TRECHO DA PÁGINA.
##############################
A segunda, procurou aliviar o custo dos produtores, mas contrariou os caminhoneiros. O governo a revogou. Uma terceira versão está em discussão desde o fim da semana passada.
"É uma balbúrdia danada", disse o presidente executivo da Anut (Associação Nacional dos Usuários do Transporte de Carga), Luis Henrique Baldez. Ele confirmou que há represamento da carga. "Não é represália aos caminhoneiros. É por causa da indefinição de preços."
Segundo Baldez, o agronegócio não contrata caminhoneiros autônomos, e sim transportadoras. Essas, por sua vez, recrutam os autônomos quando sua equipe é insuficiente para dar conta do serviço. "Se eu contrato essa empresa, tem de ser pelo frete mínimo?"
A ATR (Associação dos Transportadores Rodoviários) ingressou com uma ação de inconstitucionalidade contra a tabela. No STF (Supremo Tribunal Federal), o caso deverá ficar com o ministro Luiz Fux. A CNI pretende fazer o mesmo esta semana. Outras entidades, como a Anda (Associação Nacional para Difusão de Adubos) e a Anec também procuraram a Justiça. Na semana passada, o tabelamento chegou a ser suspenso para duas empresas por uma decisão judicial, mas a liminar foi derrubada na sexta-feira (8).
Cargas do Nordeste são as mais afetadas
Indústrias com fábricas localizadas em regiões mais distantes do País, no Nordeste e Sul, que precisam mandar seus produtos para o Sudeste, o principal mercado consumidor, enfrentam dificuldades para despachar mercadorias. Com o tabelamento do frete, o custo desse transporte aumentou cerca de 150%.
Fabricantes de linha branca e de eletroportáteis instaladas no Nordeste têm cerca de uma semana de produto faturado e parado em seus depósitos por causa do encarecimento do chamado "frete de descida", segundo José Jorge do Nascimento Júnior, presidente da Eletros, associação que reúne os fabricantes de eletroeletrônicos.
##############################
OBJETIVO DECLARADO A. Traduza para o inglês esta frase do trecho da página: "Com o tabelamento do frete, o custo desse transporte aumentou cerca de 150%."

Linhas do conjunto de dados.
##############################
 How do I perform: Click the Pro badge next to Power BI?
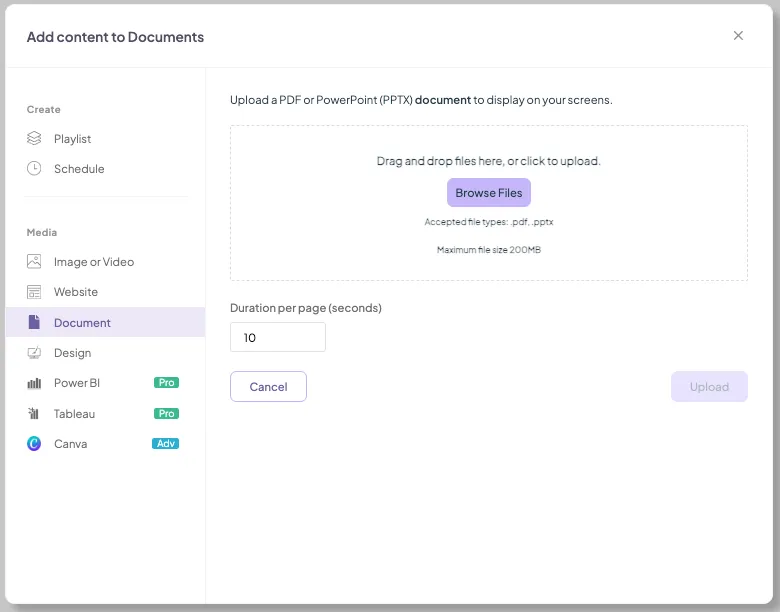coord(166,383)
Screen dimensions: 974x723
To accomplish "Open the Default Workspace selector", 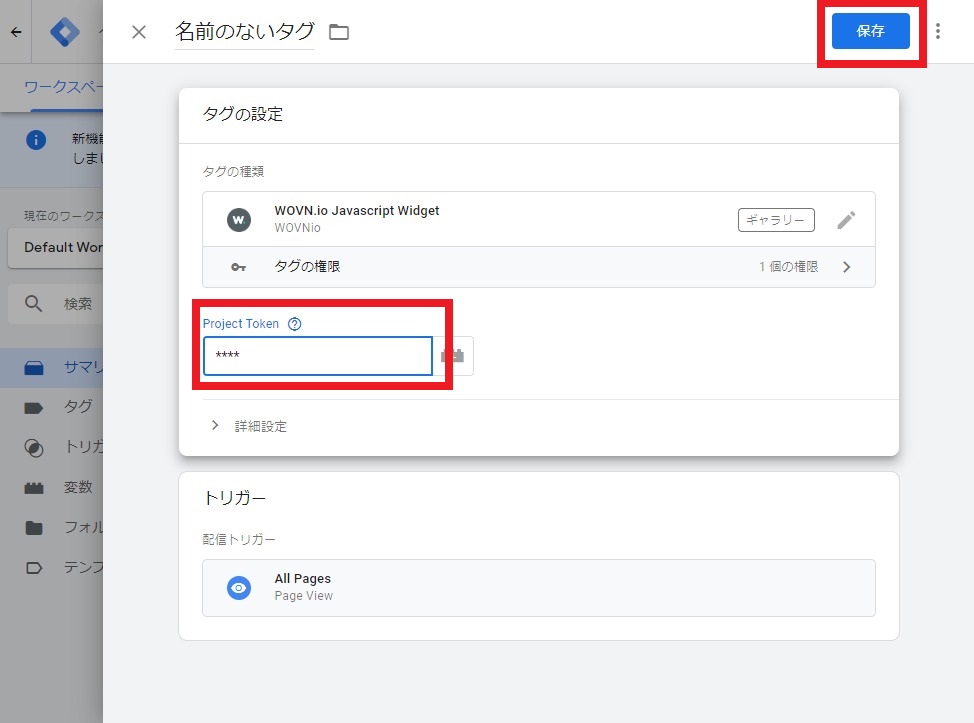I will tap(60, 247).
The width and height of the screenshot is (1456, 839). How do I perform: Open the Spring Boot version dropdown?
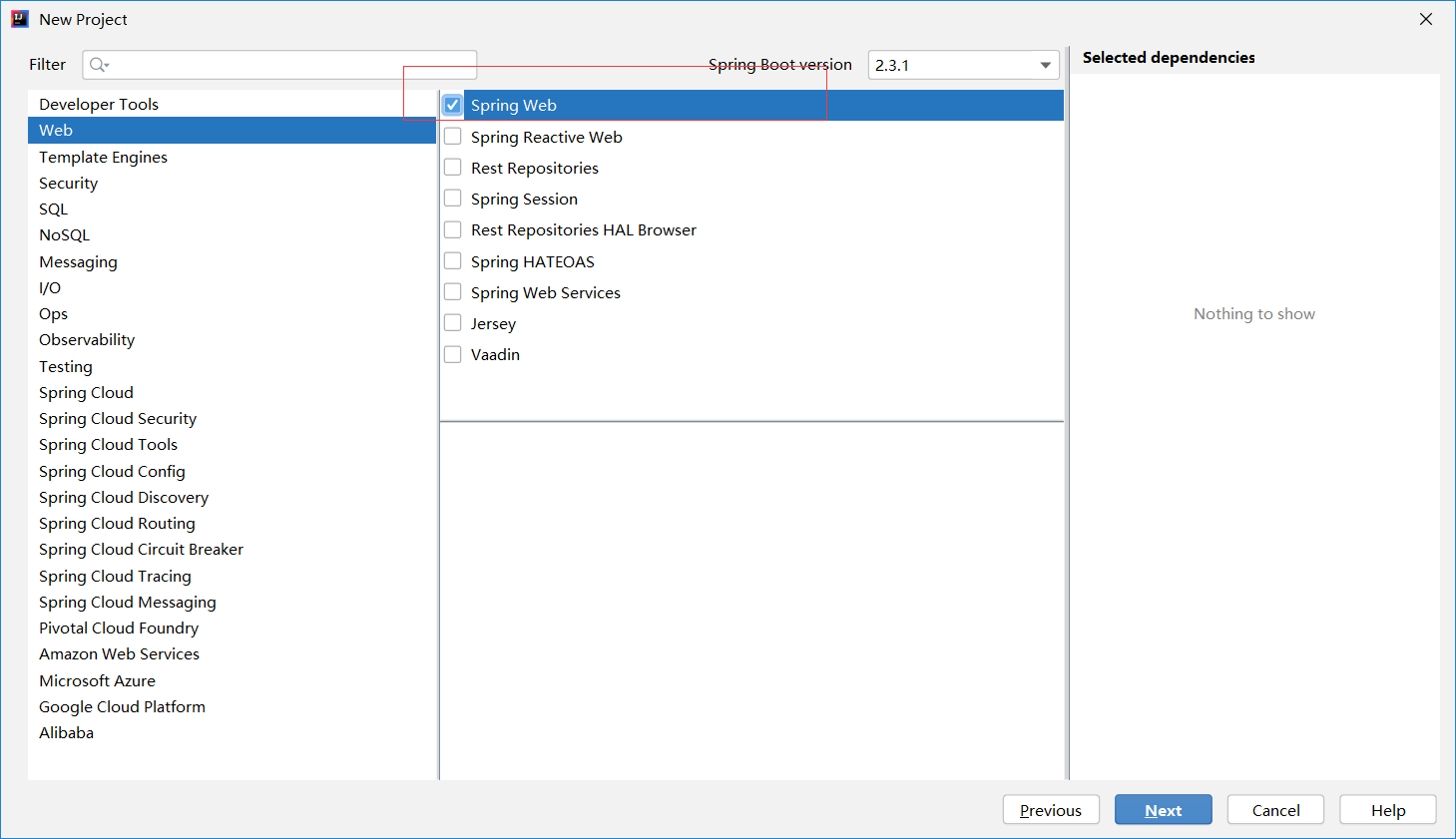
##############################
OBJETIVO DECLARADO B. Por favor, extraia da listagem todas as linhas que contêm a palavra "perform".

RESPOSTA COMPLETA A. With the freight rate table, the cost of this transport rose by about 150%.

RESPOSTA COMPLETA B.
 How do I perform: Click the Pro badge next to Power BI?
The width and height of the screenshot is (1456, 839). How do I perform: Open the Spring Boot version dropdown?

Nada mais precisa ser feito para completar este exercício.